Die bibliographische Erfassung bei DigiZeitschriften, das
bekanntlich sein teures Geld nicht wert ist (kein
Volltext!) ,
Ein bisschen mehr Geduld. Aber schön zu wissen, dass mit Volltextsuche
dann I.E. Digizeitschriften sein Geld wert ist. :-)
Wenn ich recht sehe -- bitte korrigiere mich jemand, falls nicht -- ist
das OA-Angebot etwas, das Digizeitschriften zum Beispiel von JStor
unterscheidet. Das heißt im Umkehrschluss, dass Digizeitschriften die
Kosten für die Digitalisierung nicht über die Abonnementpreise trägt.
Das ist doch etwas gutes!
Versucht wurde, die Lebensdaten der Verfasser der Artikel
zu ermitteln (auf die Schnelle: mittels Google, Zentrale
Nachlassdatenbank Bundesarchiv, LoC u.a.m.).
1900 Heft 1: Von den 5 Artikeln sind 3 gemeinfrei, koennten
also OA sein (Todesdaten Rübsam 1927, Meister 1925, Weyman
1931), zwei sind es in wenigen Jahren (Schnitzer 1939, Koch
1940).
Sie schlagen also vor, dass man für jeden Artikel die Rechteverwaltung
einzeln vornimmt, und jemanden beschäftigt, der die Rechteinhaber bzw.

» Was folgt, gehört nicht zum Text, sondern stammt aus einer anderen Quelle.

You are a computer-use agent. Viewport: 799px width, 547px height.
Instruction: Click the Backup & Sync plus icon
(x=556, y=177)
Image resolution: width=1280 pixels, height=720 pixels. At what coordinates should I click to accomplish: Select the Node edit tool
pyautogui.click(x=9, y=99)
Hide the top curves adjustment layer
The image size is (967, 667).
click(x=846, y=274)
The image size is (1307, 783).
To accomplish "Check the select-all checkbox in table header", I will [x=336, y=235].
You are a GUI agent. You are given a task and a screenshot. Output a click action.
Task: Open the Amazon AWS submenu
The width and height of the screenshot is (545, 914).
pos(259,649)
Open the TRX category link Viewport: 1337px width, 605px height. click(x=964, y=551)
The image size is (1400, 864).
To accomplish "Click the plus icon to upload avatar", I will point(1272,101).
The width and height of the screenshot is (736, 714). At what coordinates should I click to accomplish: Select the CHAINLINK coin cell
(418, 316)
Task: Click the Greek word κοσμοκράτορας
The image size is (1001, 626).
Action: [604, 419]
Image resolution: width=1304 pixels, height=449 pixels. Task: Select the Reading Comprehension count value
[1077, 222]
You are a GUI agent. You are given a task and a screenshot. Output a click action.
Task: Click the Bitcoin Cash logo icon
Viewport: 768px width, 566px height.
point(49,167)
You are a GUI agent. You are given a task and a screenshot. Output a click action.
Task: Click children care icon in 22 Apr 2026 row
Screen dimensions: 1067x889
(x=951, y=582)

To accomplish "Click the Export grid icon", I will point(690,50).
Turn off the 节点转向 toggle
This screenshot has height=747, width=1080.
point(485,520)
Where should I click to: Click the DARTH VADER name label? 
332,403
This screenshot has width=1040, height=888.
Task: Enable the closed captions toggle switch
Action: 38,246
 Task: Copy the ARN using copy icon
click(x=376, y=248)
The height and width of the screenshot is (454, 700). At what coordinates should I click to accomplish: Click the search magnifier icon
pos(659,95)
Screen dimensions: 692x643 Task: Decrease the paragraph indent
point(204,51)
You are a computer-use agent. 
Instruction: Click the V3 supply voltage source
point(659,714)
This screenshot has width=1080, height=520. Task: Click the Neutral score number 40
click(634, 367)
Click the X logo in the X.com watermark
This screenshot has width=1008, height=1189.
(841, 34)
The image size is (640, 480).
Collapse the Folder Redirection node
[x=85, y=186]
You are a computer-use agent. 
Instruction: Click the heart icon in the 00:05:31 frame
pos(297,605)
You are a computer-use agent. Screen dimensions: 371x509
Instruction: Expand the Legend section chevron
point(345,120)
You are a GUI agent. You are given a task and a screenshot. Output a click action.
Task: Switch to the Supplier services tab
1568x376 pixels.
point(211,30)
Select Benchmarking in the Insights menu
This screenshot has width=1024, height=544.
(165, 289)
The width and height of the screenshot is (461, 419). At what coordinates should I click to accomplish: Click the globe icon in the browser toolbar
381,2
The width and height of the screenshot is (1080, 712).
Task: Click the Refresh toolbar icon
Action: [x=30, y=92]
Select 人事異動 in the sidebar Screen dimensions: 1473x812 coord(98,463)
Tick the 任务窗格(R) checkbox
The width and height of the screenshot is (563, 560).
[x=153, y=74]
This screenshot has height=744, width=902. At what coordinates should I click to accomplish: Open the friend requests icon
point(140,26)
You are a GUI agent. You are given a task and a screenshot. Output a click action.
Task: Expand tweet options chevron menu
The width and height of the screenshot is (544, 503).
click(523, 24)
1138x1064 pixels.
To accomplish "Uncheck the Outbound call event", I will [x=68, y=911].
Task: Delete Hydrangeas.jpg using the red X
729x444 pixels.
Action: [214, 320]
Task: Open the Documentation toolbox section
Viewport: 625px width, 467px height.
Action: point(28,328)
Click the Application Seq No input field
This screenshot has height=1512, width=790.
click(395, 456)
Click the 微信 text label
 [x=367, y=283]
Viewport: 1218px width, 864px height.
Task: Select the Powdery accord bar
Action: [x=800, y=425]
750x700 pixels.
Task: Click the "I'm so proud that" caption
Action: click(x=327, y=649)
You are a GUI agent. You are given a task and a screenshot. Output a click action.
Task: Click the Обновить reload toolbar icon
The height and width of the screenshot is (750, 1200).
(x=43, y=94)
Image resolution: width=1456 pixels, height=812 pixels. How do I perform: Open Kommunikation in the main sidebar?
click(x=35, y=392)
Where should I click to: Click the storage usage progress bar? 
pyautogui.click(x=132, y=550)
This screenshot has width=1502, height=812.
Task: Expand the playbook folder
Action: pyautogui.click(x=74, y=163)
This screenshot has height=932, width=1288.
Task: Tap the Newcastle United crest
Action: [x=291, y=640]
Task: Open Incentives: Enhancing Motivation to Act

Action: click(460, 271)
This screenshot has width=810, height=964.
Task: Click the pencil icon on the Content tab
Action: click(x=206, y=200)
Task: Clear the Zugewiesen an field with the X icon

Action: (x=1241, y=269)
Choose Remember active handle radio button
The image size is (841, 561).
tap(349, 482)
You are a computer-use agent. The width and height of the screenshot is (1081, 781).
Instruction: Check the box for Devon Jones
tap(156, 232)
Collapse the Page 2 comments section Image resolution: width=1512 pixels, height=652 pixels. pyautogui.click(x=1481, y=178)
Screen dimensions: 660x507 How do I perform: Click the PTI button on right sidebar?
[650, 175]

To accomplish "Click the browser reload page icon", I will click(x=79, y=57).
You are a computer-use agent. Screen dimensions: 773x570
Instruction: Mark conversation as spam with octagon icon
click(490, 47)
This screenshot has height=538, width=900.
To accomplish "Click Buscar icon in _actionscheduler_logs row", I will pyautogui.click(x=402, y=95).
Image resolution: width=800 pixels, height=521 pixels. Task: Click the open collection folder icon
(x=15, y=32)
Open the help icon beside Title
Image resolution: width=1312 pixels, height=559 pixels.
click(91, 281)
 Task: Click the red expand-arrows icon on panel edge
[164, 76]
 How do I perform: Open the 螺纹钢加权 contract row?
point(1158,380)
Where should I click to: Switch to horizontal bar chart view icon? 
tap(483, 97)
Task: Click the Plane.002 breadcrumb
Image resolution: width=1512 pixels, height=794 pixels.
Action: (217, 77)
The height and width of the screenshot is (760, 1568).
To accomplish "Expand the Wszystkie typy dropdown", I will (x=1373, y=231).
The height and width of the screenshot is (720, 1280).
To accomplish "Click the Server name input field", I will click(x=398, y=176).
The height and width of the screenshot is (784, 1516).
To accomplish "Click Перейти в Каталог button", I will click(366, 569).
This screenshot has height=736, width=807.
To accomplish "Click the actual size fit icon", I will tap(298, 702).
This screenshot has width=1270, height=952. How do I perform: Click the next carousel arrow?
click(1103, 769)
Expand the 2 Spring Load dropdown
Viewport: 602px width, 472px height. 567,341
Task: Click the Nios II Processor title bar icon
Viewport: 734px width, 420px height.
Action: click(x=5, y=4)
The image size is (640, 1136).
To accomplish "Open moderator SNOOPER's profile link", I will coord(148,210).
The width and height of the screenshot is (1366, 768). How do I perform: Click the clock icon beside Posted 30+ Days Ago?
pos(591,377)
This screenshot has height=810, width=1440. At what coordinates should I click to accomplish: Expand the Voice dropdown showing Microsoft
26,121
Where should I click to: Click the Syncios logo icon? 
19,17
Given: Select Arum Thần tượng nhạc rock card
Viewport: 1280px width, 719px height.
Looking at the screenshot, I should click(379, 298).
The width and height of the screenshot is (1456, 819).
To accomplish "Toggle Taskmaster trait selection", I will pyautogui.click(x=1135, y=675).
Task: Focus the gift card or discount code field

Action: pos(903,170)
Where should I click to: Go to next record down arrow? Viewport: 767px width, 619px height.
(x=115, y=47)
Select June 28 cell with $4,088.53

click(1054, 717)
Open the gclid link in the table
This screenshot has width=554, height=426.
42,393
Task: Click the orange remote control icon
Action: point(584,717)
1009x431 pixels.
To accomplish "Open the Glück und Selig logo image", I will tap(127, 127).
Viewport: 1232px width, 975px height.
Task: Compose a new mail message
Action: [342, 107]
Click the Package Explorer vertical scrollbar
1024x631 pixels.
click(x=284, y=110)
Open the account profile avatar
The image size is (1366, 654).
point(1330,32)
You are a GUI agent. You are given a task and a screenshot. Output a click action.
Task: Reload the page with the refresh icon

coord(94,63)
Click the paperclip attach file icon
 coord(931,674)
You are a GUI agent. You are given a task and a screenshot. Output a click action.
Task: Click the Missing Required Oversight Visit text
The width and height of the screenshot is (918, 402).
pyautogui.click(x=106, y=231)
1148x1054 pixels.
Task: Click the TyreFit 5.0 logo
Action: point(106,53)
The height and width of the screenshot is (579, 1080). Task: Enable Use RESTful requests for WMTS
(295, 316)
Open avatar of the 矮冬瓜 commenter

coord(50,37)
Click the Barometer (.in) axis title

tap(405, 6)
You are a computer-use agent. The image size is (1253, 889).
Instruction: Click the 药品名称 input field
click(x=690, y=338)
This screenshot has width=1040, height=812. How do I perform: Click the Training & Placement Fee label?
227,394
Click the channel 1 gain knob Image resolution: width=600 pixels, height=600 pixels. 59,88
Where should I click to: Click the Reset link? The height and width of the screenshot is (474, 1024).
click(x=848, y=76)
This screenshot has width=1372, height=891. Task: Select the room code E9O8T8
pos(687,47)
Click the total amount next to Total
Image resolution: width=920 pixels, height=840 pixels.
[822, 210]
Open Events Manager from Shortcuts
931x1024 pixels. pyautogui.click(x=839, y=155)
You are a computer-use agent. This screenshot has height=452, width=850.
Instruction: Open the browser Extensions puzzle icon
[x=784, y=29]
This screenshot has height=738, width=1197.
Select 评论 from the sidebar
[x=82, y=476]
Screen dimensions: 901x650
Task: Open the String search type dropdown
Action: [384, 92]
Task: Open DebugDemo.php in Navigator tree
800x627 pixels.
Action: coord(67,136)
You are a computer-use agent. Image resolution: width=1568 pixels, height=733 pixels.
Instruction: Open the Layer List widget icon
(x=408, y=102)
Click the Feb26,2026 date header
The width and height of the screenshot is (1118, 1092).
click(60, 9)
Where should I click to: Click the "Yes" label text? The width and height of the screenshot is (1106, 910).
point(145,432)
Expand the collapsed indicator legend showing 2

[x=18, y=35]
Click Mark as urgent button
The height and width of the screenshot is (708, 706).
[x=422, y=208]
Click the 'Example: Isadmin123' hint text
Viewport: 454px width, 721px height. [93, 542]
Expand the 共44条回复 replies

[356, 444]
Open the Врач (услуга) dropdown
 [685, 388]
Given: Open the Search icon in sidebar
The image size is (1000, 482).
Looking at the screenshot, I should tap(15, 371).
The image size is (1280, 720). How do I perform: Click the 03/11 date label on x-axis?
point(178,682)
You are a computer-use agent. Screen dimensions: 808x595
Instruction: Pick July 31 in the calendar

deren Todesdaten zu ermitteln sucht. Es muss Ihnen doch klar sein, dass
damit das Angebot deutlich teurer werden würde für den nicht OA-Bereich.
Nun macht sich DigiZeitschriften keinen Kopf wegen der
Urheberrechte, hat man doch den Boersenverein bzw. die
Verlage mit im Boot. Dass § 31 IV UrhG fuer Werke vor 1995
(jedenfalls fuer die Zeit ab 1966) das Urheberrecht
aufgrund unbekannter Online-Nutzungsart dem Autor
zuspricht, kuemmert es nicht.
Für mich sieht es so aus, als schlügen Sie vor, dass Digizeitschriften
sich vollständig auf gemeinfreie Zeitschriftenbände/Einzelaufsätze
konzentriert. Denn Sie schlagen ja vor, mit den Verlagen zu streiten,
statt mit Ihnen gemeinsam an einem Ziel zu arbeiten. Aggressives,
forderndes Auftreten à la "wir haben ein Recht" führt sicher nicht dazu,
die Verlage dort zur Zusammenarbeit zu bewegen, wo man dann kein Recht
hat. -- Bei Digizeitschriften ist die Politik eine andere, nämlich so
nah wie möglich an die Gegenwart heran mit den angebotenen Inhalten.
Nach meiner Erfahrung, die sich durch die Nutzungsstatistiken auch wohl
mit Daten unterfüttern ließe, sind die neueren Aufsätze für "die
Wissenschaftler" von größerem Interesse als die alten.
Bei einem wissenschaftlichen
Zeitschriftenaufsatz ist fraglich, wieviel ein Gericht als
Schadenersatz einem Autor bzw. seinen Erben zusprechen
wuerde. Vermutlich eher wenig oder nichts,
DigiZeitschriften kann sich also skrupellos ueber die
Rechte der Autoren hinwegsetzen ad maiorem gloriam Mittler
und zur Abzocke.
Da Sie so gern mit Recht und Gesetz argumentieren, sollten Sie hier --
ein Blick ins INETBIB-Archiv zeigt, dass das Ihnen nicht zum ersten Mal
zur Kenntnisnahme angeboten wird -- zur Kenntnis nehmen, dass
Digizeitschriften ein gemeinnütziger Verein ist. Wie Sie wissen, machen
solche keine Gewinne. Die Rede von der "Abzocke" ist also eine "unwahre
Tatsachenbehauptung"; Sie wissen ja, was das heißt.